British retailers report unexpected growth over Christmas period

Debenhams and Morrisons defy the odds, while German discounters push on

There was some good news on Tuesday for Morrisons and Debenhams as both defied gloomy expectations by checking in with better-than-expected Christmas trading figures.

It shows how bad things have become at Morrisons when a wafer-thin rise of 0.2 per cent is judged a triumph. But it was the supermarket group’s first increase in underlying sales in four years and smashed City forecasts for a fall of 2 per cent. In the previous quarter, sales had declined by 2.6 per cent and by as much as 3.3 per cent the previous Christmas.

Chief executive David Potts, a former Tesco executive, took over the top job at Morrisons almost a year ago after the sacking of Dalton Philips and has been battling to restore its fortunes. His back-to-basics strategy was beginning to encourage customers to return to the stores, he said, and new shoppers were choosing Morrisons.

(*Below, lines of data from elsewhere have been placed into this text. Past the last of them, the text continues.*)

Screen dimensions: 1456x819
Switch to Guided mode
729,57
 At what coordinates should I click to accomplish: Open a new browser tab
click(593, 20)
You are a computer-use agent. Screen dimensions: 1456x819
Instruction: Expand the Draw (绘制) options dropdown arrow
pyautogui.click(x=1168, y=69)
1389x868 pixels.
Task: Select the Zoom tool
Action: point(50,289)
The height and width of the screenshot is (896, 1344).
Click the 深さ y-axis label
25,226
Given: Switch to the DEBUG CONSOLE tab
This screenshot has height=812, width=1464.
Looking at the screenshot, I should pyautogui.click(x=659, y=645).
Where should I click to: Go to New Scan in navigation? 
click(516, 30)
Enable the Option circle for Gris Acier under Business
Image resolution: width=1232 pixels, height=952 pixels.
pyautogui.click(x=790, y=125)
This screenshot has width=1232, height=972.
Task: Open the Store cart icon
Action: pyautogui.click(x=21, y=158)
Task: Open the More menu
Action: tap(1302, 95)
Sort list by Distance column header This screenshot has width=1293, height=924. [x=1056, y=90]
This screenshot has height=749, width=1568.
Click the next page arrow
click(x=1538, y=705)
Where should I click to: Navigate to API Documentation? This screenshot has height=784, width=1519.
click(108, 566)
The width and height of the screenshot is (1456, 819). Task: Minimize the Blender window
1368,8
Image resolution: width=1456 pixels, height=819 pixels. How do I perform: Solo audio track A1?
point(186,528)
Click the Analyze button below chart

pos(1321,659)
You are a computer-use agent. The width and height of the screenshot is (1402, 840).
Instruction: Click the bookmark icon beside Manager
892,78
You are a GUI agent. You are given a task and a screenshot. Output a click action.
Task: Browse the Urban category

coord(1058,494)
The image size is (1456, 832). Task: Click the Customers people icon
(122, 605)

It wasn’t all good news, though, as Morrisons announced it was to close another seven loss-making stores, putting almost 700 jobs at risk. This follows the closure of 21 stores last year.


Shares in the group, which was recently booted out of the prestigious FTSE 100 index, celebrated the unexpected sales rise by surging 12 per cent, although they later closed about 8 per cent higher.

Dramatic surge

There was an even more dramatic surge in shares at Debenhams, long seen as one of the laggards of the sector. Analysts had been expecting Britain’s second biggest department store group to push sales about 0.3 per cent higher, but, boosted by a strong online performance, sales jumped by almost 2 per cent.

The figures from Debenhams are all the more surprising given the lacklustre performance of rivals Next and Marks & Spencer. Expectations had, as usual these days, been low for M&S, but the normally reliable Next was a real disappointment as it warned a week ago of the impact of the warm weather.

Debenhams boss Michael Sharp appears to employ better weather forecasters than Lord Wolfson, his opposite number at Next, however, as he boasted of anticipating the mild snap and deliberately cutting back on supplies of coats and other winter clothing in anticipation.

“It’s quite obvious for everybody to see that over the last few years the weather has been somewhat unseasonal,” he said. “We have learnt the lessons.”

It remains to be seen whether Sharp will be feeling quite so pleased with himself later this week, when the cold weather is forecast to arrive.

But there was certainly a warm glow around Debenhams shares on Tuesday after the upbeat update, as they rocketed 16 per cent, to 76.5p.

Some of the sector’s other unloved stocks were also given a lift: Tesco, whose shares recently hit an 18-year low, added almost 7 per cent as analysts reckoned its trading news on Thursday might not be as bad as feared.

Shares in Sainsbury’s, which reports today, were up about 4 per cent.

Latest market share data from research firm Kantar Worldpanel underlined the market's view that Sainsbury's was doing the best job among the "big four" supermarket groups of withstanding the assault from German discounters Aldi and Lidl. According to Kantar, it was the only one of the four to increase its market share over Christmas, by 0.1 per cent to 17 per cent, with Tesco, Asda and Morrisons all falling.

Winners and losers

Aldi and Lidl continued their double-digit growth, winning one million more shoppers over the year and growing their combined share of the market to almost 10 per cent.

With Morrisons and Debenhams surprising on the upside, there are more retail winners this year than expected. But there are plenty of losers, including Sports Direct, Bonmarché and Game Digital, all of which have issued profit warnings. Discounter Poundland, which trades in Ireland as Dealz, also turned in a disappointing performance.

The full picture of how the high street has fared will become clearer when the reporting season reaches its climax on “Super Thursday” tomorrow.